A Russianist Who Cares: Thane Gustafson’s “Wheel of Fortune”

by Gilbert Doctorow, Ph.D.

“Wheel of Fortune: The Battle for Oil and Power in Russia” (Harvard University Press, 2012) is a master work and inescapable reading for anyone who seeks to understand contemporary Russia.

Gustafson is one of the best known American academics specializing in Russia’s oil and gas industry. He was long a principal in a business consultancy providing detailed analyses of the sector. He has several leading books on the subject to his credit, and his opinion is regularly sought by the financial press whenever some major development concerning the energy industry in Russia occurs. Gustafson is now a professor of political science at Georgetown University in Washington, D.C.

Upon opening “Wheel of Fortune,” the first tip-off that the author operates on another plane from the vast majority of American political scientists writing about Russia is the book’s dedication to the memory of a Russian academician, whom he calls his ‘mentor, colleague, friend.’ And from everything which follows, it is clear the author is someone who has penetrated deeply into Russian society. Over the course of thirty years, he traveled extensively around the country, visiting its most remote locations and inhospitable climatic conditions, where the oil and gas industry operates. That had to mean a lot of bonding with his fellow travelers and hosts. Gustafson tries to understand why the Russians do things the way they do, even if it is often 180 degrees at variance with what he knows back home and he is not judgmental.

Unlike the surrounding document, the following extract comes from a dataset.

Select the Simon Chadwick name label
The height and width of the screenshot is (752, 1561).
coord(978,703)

The book focuses on Russia’s single most important industry, one which largely finances the state budget, which underpins the national prosperity, and which both shapes and is shaped by the national political structure. While the issues of democracy versus autocracy, defense of human rights, opening up and rollback of liberty may take all top of mind space in most Western literature on Russia, 1991-2012, these are off the table in Gustafson’s work. Instead our attention is drawn to how economics is the social and political driver, and to how the legacies of the Soviet past, both material and immaterial, continue to influence Russian behavior. The effect, whether intended or not, is to reveal the shallowness of what we usually read about Russia both in the mass media and in the academic domain. This is the great virtue of the book, because Russia is a complex society and merits study in its many different aspects, not just the democracy passion play.

“Wheel of Fortune” tells the story of the Russian oil industry from Perestroika to the present day. But given the importance of the oil industry to the Russian economy and to the finances of the state, and given the high level of state intervention both to deconstruct the industry in the 1990s and to renationalize the industry in the 2000s under Vladimir Putin, it is also a history of the Russian state in the period covered.

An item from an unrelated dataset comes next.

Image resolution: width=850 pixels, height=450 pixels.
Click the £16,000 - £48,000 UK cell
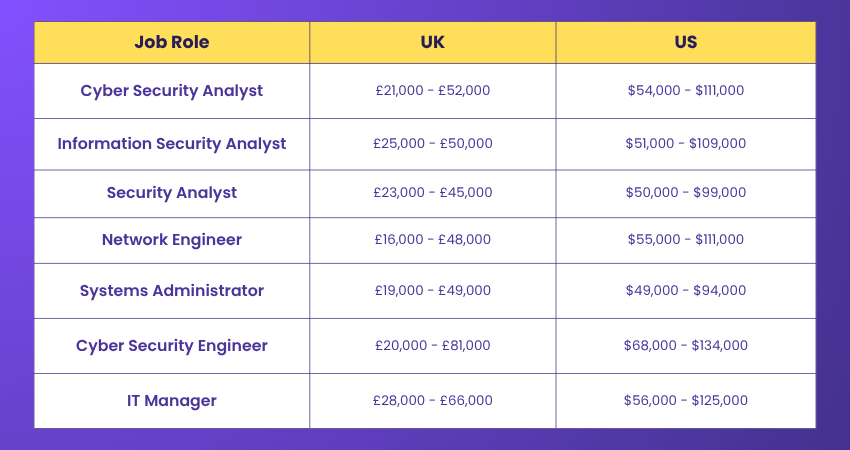(x=433, y=240)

As an historian, Gustafson combines two important virtues: appreciation of the big forces driving history, the underwater currents, and appreciation of the contingent factors, including personalities with their unfathomable and unpredictable elements that can at given periods have decisive importance.

His delineation of the economic and technical factors has admirable sophistication. I think in particular of his breakdown of future prospects for the Russian oil industry into the brownfields, the green fields and the blue fields, each with its own very different requirements in terms of skills and scale of the operators, as well as capital demands. In this way he reveals the difficulties of plotting how and whether the Russian government will be able to face up to its challenges: propping up lagging production in the Soviet-era resources of Western Siberia and/or adding new capacity in Eastern Siberia and on the continental shelf either on their own or with international participation.

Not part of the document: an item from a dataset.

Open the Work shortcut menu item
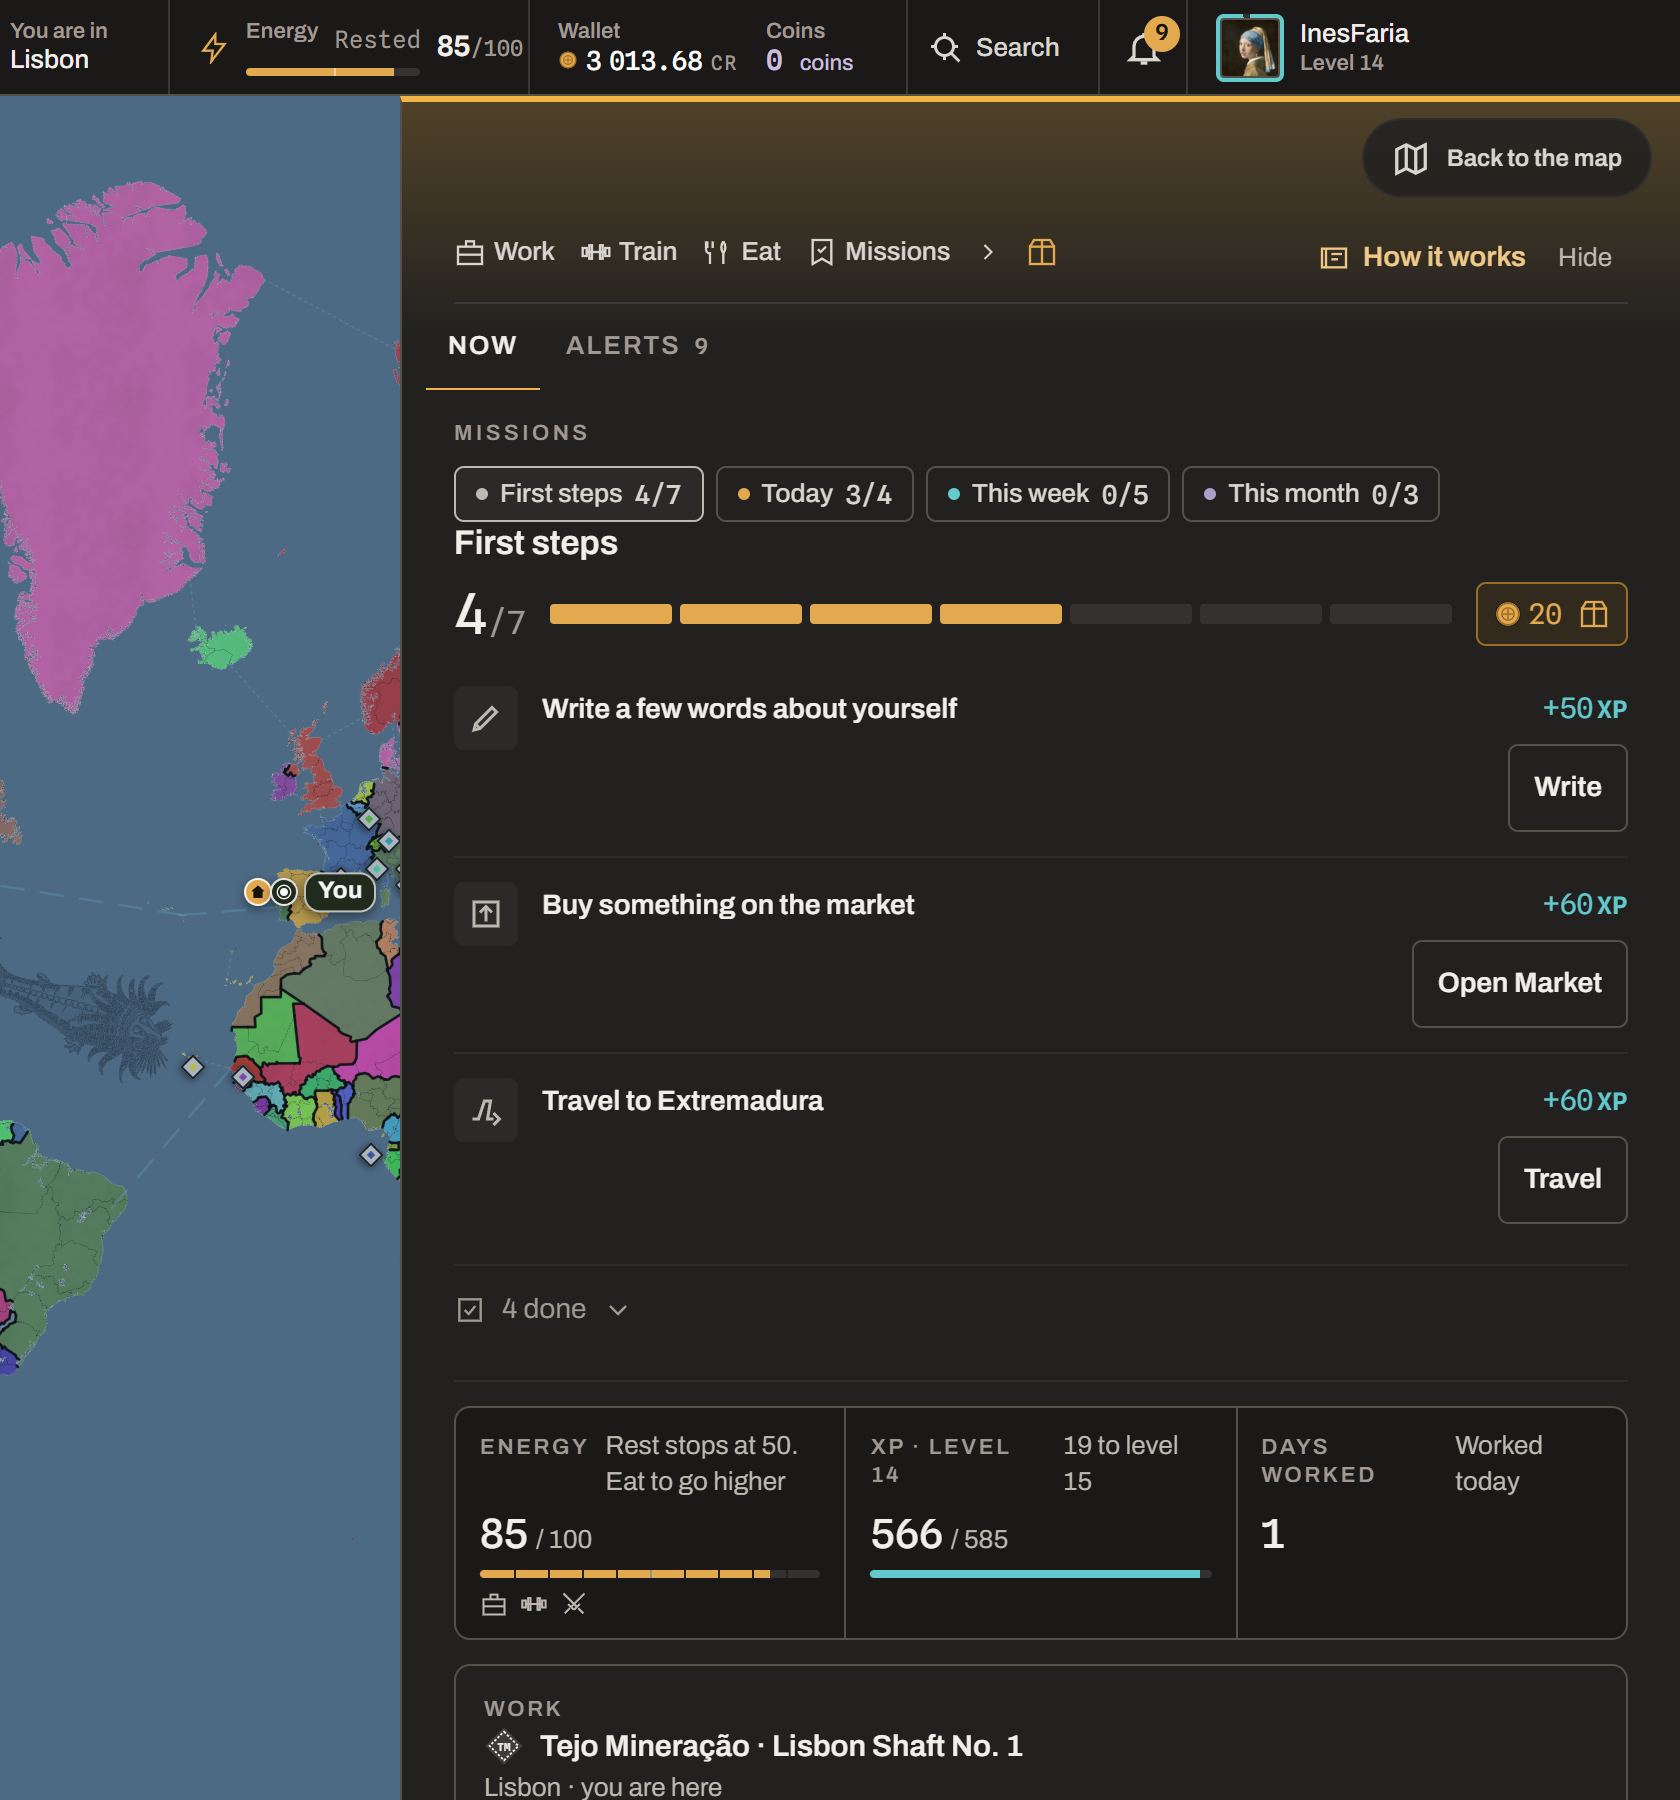Image resolution: width=1680 pixels, height=1800 pixels. tap(505, 252)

His mastery of the interplay of underlying drivers and contingency is shown to great advantage in his treatment of the Yukos Affair, which is the central event in the book. The setting for the Yukos Affair is taken straight back to the first days of the post-Soviet period and the 1992 energy law, which stated clearly that mineral wealth in the soil belonged to the state. That right and the regulatory framework controlling the industry, including the field development plans, may have been dead letter during the 1990s, when the central government was weak. But they remained in place and were ready for immediate implementation to reinstate effective state controls early in the new millennium when the government of Vladimir Putin acted to restore the federal administration and to tap the rapidly growing oil rents to finance a national revival.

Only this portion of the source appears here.